Darnell’s words pulled the hammer all the way back. Drea snapped. She turned and barreled down on Darnell, shoving his shoulders backward with mighty force. His small body buckled under the pressure and he fell to the ground, his head jerking backward and striking a root. He wailed in pain. Drea stepped on his left arm to pin him down and finish the job. She needed to be the leader and she was willing to kill to get it.

“Listen you little turd. You’re an ungrateful unlovable piece of garbage. No wonder your foster parents threw you away. You’d be dead if it wasn’t for me. Your mouth would have killed you by now. Hell, even the Applewood Gang would have taken you out with a pitchfork if I hadn’t show up. So you listen to me or I’m going to leave you out here in these woods to rot. I’m the leader! I’m in charge! You obey me! Not her!” Drea’s voice growled, spraying frothy saliva everywhere.

“Stop yelling! Please stop, Drea!” Sammy was on his knees with his hands clamped over his ears.

“That’s enough,” Taylor said in a hush.

“Shut it, you know-it-all bitch. I’m talking to this loser.” Drea’s words flew off her tongue like sparks escaping from a fire. “Mr. Witty finally has nothing to say and if he speaks again, I’m going to rip his tongue out!”

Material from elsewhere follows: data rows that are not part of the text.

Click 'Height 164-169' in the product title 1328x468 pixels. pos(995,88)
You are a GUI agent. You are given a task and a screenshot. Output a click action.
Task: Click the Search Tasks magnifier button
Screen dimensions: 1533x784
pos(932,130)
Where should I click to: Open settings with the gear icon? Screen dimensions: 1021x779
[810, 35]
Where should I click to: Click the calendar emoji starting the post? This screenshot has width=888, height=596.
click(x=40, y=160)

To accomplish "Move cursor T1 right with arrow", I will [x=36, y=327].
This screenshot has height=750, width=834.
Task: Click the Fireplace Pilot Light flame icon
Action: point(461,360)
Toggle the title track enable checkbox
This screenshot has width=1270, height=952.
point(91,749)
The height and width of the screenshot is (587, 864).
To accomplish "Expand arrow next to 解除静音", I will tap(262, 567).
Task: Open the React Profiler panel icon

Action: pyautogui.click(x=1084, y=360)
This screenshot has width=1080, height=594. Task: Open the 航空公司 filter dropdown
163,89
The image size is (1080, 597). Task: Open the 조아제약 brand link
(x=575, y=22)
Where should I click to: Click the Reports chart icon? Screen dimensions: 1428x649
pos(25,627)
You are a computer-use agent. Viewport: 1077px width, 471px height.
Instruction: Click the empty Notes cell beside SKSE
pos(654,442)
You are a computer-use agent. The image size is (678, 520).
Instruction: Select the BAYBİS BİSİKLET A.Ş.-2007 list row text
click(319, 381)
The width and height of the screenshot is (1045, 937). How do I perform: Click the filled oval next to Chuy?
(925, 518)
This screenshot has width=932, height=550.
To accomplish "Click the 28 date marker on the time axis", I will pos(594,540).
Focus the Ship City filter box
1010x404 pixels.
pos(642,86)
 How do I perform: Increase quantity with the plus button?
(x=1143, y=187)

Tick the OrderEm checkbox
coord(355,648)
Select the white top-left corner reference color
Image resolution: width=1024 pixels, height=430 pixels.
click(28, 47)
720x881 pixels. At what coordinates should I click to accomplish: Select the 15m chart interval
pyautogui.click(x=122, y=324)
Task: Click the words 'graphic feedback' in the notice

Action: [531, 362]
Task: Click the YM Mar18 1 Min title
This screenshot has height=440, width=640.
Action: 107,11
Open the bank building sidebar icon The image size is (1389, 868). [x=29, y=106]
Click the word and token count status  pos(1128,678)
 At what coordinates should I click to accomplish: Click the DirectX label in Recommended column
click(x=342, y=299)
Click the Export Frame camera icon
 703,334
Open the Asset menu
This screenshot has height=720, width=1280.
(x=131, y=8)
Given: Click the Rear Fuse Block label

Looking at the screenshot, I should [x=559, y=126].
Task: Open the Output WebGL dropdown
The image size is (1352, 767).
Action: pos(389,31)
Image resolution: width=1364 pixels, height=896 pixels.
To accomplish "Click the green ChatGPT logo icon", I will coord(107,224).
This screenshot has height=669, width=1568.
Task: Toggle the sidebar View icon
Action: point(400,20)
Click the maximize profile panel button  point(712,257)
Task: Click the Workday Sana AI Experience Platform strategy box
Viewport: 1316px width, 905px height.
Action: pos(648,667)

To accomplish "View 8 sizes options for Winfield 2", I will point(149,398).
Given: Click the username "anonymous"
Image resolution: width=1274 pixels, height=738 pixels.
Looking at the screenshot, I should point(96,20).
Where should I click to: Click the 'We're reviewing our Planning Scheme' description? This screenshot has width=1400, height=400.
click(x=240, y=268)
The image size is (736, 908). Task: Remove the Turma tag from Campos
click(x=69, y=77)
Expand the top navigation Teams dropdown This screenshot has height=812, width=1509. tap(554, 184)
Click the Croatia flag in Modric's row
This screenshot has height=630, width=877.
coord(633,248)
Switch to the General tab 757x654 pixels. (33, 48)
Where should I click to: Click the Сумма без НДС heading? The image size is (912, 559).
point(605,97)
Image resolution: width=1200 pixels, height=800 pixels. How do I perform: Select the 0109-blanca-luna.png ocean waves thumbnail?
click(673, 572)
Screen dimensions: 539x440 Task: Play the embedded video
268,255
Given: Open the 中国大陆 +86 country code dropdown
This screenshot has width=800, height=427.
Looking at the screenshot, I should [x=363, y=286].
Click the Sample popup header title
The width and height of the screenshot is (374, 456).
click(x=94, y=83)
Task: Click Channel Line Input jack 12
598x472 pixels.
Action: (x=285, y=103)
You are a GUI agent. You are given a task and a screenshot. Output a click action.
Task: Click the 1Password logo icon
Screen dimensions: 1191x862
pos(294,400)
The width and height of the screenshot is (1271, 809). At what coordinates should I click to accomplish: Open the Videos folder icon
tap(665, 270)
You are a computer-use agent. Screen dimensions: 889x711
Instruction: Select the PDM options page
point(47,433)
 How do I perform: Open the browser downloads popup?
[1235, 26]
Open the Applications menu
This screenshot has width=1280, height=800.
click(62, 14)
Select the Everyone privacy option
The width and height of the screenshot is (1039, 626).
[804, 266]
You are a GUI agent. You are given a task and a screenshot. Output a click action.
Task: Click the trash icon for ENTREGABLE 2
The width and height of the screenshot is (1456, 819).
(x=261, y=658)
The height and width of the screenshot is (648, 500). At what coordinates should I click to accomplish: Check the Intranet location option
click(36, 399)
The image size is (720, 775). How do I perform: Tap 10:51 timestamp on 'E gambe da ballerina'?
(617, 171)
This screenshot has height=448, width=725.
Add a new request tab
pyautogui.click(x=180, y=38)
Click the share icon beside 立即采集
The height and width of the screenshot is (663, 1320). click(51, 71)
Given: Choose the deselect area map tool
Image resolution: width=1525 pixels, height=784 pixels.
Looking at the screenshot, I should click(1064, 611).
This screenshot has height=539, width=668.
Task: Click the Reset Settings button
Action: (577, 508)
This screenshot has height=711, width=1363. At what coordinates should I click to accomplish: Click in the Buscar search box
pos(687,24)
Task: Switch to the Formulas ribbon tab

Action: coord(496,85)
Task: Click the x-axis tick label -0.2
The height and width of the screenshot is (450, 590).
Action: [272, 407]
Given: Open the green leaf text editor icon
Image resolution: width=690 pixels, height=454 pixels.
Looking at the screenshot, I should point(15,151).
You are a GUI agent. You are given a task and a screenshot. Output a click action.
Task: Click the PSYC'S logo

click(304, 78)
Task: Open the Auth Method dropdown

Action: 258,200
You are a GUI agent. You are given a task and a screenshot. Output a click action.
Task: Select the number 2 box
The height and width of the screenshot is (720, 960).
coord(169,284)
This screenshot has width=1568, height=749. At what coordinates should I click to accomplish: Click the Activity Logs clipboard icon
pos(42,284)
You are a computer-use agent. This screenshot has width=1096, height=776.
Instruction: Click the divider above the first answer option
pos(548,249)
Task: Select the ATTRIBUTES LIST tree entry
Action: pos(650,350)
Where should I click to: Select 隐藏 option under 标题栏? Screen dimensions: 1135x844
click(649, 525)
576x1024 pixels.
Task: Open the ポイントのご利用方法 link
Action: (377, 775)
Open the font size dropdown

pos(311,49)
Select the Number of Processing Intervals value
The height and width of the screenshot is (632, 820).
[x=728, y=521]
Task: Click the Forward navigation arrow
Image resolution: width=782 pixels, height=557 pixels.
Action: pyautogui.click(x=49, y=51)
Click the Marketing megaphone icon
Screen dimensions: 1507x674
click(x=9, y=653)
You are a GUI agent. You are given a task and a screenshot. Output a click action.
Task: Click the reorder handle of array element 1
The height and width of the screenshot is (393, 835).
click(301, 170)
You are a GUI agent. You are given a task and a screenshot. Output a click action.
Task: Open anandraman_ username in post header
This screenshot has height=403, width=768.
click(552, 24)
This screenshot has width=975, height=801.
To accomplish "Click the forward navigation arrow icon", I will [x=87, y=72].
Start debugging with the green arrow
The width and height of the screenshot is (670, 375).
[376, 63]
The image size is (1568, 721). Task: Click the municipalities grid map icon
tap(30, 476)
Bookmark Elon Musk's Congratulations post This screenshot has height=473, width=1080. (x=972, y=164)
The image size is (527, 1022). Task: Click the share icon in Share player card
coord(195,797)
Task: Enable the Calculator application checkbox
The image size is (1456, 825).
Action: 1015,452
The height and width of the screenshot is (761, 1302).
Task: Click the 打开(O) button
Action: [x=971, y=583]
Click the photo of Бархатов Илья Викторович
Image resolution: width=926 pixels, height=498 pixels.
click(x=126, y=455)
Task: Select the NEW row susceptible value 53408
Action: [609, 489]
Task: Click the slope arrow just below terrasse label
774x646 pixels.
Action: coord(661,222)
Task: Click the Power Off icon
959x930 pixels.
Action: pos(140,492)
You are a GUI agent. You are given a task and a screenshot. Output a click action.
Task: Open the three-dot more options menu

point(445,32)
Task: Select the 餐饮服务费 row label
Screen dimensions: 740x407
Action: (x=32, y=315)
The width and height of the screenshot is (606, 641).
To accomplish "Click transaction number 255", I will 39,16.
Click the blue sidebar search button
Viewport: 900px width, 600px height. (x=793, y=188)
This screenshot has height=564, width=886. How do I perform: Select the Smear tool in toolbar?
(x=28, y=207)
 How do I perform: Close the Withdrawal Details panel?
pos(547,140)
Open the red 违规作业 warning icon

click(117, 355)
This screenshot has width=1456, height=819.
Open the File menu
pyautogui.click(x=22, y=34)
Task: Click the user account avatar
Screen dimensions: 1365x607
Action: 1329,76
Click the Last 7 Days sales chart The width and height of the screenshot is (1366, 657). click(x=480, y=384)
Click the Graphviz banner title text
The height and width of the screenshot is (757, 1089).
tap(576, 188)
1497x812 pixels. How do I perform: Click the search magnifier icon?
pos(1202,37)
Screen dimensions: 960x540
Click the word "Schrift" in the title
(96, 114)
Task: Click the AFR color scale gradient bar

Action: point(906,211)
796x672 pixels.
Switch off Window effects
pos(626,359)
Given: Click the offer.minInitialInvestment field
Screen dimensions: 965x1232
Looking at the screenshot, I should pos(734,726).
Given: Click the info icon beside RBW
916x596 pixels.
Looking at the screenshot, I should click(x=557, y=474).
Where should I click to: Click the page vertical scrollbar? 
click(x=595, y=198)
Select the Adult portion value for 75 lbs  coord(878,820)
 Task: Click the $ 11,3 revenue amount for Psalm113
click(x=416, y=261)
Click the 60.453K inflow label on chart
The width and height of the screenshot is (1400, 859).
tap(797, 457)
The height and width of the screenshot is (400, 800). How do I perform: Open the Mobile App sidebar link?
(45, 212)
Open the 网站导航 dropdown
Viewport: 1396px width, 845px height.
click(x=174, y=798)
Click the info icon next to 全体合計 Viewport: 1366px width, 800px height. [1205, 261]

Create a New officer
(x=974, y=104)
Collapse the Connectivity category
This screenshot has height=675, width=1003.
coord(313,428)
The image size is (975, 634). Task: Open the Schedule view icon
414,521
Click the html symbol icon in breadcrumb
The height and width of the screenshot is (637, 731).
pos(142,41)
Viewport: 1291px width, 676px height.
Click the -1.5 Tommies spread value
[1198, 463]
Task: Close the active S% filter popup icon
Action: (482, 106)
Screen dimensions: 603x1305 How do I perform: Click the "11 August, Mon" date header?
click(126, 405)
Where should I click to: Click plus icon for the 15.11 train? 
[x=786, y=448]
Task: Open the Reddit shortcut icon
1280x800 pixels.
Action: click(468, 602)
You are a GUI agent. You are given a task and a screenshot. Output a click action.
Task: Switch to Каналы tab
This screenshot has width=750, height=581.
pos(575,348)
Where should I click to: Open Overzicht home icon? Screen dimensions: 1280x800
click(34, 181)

She looked down at Darnell’s face. Though his eyes were cold and beady, his lower lip had started to quiver. He looked small on the bed of leaves like a baby bird fallen from the nest. He clutched the back of his head with his right hand and whimpered.

“Stop, you’re hurting him,” Taylor pleaded.

Darnell was just a helpless little boy. A third grader. And Drea was trying to devour him with her words. When had she become a monster?

She shifted her weight to free Darnell’s arm. He curled into the fetal position and wept quietly.

Drea felt sick. The new world had changed her into some sort of angry beast. She doubled over and spat on the ground, her throat full of bile. The anger was dripping out Drea’s fingertips, leaving her hazy. Her whole body was shaking. She felt like crying, collapsing into a sobbing mess in her mother’s arms. Then she remembered it was an experience she could never have again, being held by her mother. She couldn’t be a kid anymore. Someone had taken her mother from her. Someone had taken the world away. Someone had to pay. Drea needed to uncork her anger on whoever was responsible for the end the world. That was who she was mad at, not some inner city third grader.

Taylor tried again, “We need to change course. Things are starting to get too steep and thickly wooded. Soon there won’t be many houses to choose from. The breaking and entering plan isn’t going to function forever.”

“Things are changing,” Taylor reiterated.

Drea was someplace else, but she managed to nod, giving the control to Taylor. Things were changing. Was New Hampshire really the best option? Maybe Darnell was right; they should go back to Boston and face their enemy.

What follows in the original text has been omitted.